というわけで、アイスボックスにサンプルを詰めて伺いました。

 肝心の実験は、はてな?な結果が出てきたのと、サンプルの調製の仕方に改善の余地あり、というのがわかって一日が終わってしまいましたが、これは、『非モデル生物』を扱うものの宿命。他の生物で確立されたプロトコールを見て、それを応用したので、ヘテロシグマには向かないところがあったのでしょう。改善点いくつかを検討して、再びお邪魔することに。

 という、本来の目的とは別に、他のラボを訪ねていくと、当然ながらラボの設備に目が行きます。
 使いやすそうな、ちょっとした備品の配置を真似したり、『ほっほ~~、こんな機器があるのか』と感心したり、面白いものです。
 お訪ねした先は、着任されて数年たつアクティビティの高いラボですので、機器も新しいものがいろいろ導入されていて、うらやましい限り。
 研究の内容についての夢を持つことはもちろん大切ですが、様々な研究環境を目の前に見ることで、数年後の自分たちの行き着きたいところに思いを致すのも、日々の研究活動に弾みを与えてくれますね。

 それにしても。
 『最初のからっぽから較べたらずいぶん充実したよね』と、現状にちらりと満足を覚えていたのですが、『すでに立ち上げ期を脱して数年、順調に水平飛行中・実績蓄積中』というラボに行くと、まだまだ!!というのがよくわかります。

 お訪ねしたラボには、なんと「全自動ブロッター」などというものががありました!バッファーだの、抗体だの、必要なものをセットしておけば、全自動洗濯乾燥機みたいに、ウエスタンブロッティングのすべてのステップを自動でやってくれる、というものだそうです。
 最適化がむずかしいようですが、確かに、全自動がうまく動けば、再現性の良い実験が可能になりますよね。
 こういうのって、製薬会社などが人件費削減のために導入するようなイメージがあったのですが、むむ、大学でも導入するんだぁ。

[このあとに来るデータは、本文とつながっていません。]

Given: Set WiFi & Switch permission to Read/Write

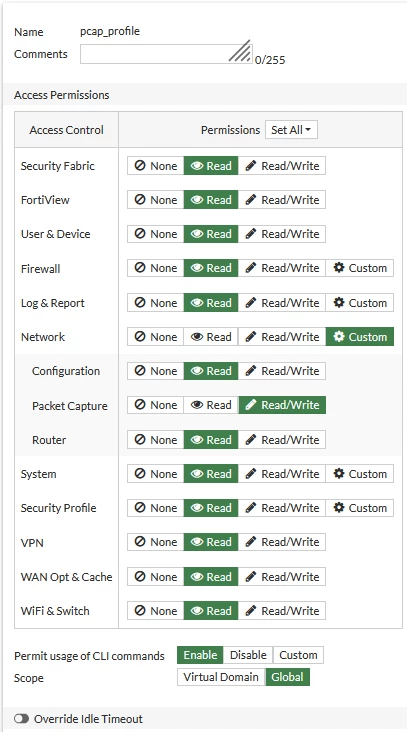Looking at the screenshot, I should pos(282,611).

 と、びっくり仰天しながら帰ってきて、煽られて実験用アイスバケツを購入。
 ただでもらえる発泡スチロールのクール宅急便用保冷箱をつかっているのですが、実験室用のアイスボックスのほうがはるかに保冷効果が高いのです。
 前からほしかったのでかっちゃった。
 理化学製品のディスカウントのサイトで掘り出し物を見つけて一万円足らずぐらい。
 ・・・・・・・・・・・・・・・・・・・なんてささやかなんだろう(笑)。